■ **Text passage**:
········
To guarantee safe recovery:

* Node functions must be **pure or idempotent**
* External calls should be **logged**
* Randomness must be seeded
* Tool effects must be controlled

---

### **10. Production Best Practices**

| Practice                   | Benefit            |
| -------------------------- | ------------------ |
| Checkpoint after each node | Minimal loss       |
| Use persistent backend     | Crash-safe         |
| Tag with thread_id         | Correct resumption |
| Enable tracing             | Debug recovery     |
| Limit checkpoint size      | Performance        |
| Encrypt stored state       | Security           |

---

### **11. Mental Model**

LangGraph state recovery behaves like:

> **Transactional database execution for AI workflows**

Every node commit creates a safe restore point.

### Demonstration

In [3]:
from typing import TypedDict
from langgraph.graph import StateGraph, END
from langgraph.checkpoint.memory import InMemorySaver
import time

class State(TypedDict):
    count: int

def step1(state):
    print("Step 1")
    time.sleep(1)
········
■ **Given data**:

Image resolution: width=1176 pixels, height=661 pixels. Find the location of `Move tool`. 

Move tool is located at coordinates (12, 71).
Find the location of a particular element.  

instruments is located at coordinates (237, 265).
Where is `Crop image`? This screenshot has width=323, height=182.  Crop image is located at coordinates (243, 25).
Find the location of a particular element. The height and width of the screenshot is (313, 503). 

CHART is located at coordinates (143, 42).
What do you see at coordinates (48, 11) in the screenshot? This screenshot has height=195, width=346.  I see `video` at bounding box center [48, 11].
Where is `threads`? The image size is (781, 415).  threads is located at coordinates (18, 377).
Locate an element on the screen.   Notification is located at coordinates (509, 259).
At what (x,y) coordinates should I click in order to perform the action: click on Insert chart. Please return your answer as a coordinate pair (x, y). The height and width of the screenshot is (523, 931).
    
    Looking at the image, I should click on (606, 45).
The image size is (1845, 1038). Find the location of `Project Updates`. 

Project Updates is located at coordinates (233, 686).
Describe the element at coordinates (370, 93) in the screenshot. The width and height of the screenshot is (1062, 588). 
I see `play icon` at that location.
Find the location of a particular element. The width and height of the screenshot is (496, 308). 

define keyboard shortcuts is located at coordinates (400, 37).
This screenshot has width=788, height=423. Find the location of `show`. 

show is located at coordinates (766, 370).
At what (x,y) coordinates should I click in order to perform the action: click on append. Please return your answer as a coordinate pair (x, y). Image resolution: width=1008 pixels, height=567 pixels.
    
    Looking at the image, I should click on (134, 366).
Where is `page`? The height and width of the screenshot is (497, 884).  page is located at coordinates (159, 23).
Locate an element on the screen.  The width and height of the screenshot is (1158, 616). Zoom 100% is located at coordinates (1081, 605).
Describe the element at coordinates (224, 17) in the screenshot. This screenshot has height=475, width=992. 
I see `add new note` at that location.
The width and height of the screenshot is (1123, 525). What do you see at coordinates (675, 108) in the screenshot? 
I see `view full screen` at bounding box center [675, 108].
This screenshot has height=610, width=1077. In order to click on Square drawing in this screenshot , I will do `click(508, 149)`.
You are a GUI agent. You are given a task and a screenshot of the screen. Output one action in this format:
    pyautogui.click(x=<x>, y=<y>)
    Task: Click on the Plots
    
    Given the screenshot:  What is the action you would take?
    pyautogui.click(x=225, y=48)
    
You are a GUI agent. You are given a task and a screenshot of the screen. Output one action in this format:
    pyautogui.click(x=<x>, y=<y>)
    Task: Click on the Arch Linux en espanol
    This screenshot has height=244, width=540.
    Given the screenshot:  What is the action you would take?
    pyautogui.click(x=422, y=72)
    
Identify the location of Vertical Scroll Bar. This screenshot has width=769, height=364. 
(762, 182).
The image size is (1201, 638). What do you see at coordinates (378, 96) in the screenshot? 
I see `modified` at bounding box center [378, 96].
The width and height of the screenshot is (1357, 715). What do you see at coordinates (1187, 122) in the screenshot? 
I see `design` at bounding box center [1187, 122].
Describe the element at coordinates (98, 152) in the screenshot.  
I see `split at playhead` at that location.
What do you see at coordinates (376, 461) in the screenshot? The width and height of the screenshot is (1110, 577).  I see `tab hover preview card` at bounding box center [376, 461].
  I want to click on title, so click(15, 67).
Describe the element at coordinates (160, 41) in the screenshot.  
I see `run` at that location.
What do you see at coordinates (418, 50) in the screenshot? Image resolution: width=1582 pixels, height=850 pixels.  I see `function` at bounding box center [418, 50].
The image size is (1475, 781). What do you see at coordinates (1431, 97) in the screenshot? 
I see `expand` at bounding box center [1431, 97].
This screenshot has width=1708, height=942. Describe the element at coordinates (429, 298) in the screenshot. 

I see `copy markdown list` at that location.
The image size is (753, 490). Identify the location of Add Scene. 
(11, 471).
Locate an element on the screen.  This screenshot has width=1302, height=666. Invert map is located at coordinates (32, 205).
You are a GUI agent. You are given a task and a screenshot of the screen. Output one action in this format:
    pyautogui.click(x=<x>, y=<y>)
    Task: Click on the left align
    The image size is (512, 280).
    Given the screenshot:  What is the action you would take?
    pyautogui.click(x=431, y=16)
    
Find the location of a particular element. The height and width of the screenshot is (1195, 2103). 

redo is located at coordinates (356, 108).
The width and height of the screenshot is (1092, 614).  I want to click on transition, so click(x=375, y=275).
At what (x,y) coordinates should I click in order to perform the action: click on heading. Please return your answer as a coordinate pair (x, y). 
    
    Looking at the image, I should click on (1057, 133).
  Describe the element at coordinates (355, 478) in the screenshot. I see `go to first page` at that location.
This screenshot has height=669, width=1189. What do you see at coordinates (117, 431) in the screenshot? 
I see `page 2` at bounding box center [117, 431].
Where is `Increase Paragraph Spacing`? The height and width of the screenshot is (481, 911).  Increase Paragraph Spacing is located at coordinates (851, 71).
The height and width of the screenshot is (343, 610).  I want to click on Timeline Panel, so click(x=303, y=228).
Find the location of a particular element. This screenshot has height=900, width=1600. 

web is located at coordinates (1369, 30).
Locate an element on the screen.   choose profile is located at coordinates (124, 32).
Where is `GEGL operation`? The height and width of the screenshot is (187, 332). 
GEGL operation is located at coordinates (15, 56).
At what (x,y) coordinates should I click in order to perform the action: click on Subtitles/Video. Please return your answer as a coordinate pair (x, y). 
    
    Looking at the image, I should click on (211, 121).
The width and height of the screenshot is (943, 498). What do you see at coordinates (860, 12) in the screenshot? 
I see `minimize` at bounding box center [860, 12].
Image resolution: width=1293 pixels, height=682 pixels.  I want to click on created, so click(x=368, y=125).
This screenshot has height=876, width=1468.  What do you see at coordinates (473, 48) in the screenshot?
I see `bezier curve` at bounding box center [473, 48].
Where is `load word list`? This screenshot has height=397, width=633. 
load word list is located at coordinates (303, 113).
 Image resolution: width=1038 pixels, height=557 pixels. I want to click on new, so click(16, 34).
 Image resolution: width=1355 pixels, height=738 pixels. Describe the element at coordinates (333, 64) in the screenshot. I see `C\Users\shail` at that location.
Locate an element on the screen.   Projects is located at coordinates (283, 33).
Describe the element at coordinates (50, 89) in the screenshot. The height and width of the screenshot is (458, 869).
········
■ **Task A**:
Decide whether each statement agrees with the LangGraph state recovery text. For each, answer yes or no and quote the deciding words of the text. (i) Randomness must be seeded. (ii) The benefit of using a persistent backend is minimal loss. (iii) State recovery is likened to transactional database execution for AI workflows.
■ **Task B**:
Answer these questions from the LangGraph state recovery text:
(i) What benefit is listed for encrypting stored state?
(ii) What does every node commit create?
(iii) Which class does the demonstration import from langgraph.checkpoint.memory?
■ **Task C**:
Carry on the LangGraph state recovery text from its final line.

■ **Result A**:
(i) Yes: "Randomness must be seeded"
(ii) No: "Use persistent backend" is paired with "Crash-safe"
(iii) Yes: "Transactional database execution for AI workflows"

■ **Result B**:
(i) Security
(ii) A safe restore point
(iii) InMemorySaver

■ **Result C**:
    return {"count": state["count"] + 1}

def step2(state):
    print("Step 2")
    time.sleep(1)
    return {"count": state["count"] + 1}

def step3(state):
    print("Step 3 (will crash)")
    time.sleep(1)
    raise RuntimeError("Simulated crash")



In [4]:
builder = StateGraph(State)

builder.add_node("step1", step1)
builder.add_node("step2", step2)
builder.add_node("step3", step3)

builder.set_entry_point("step1")
builder.add_edge("step1", "step2")
builder.add_edge("step2", "step3")
builder.add_edge("step3", END)

checkpointer = InMemorySaver()
graph = builder.compile(checkpointer=checkpointer)


In [5]:
try:
    graph.invoke({"count": 0}, config={"thread_id": "job-1"})
except:
    print("Process crashed")


Step 1
Step 2
Step 3 (will crash)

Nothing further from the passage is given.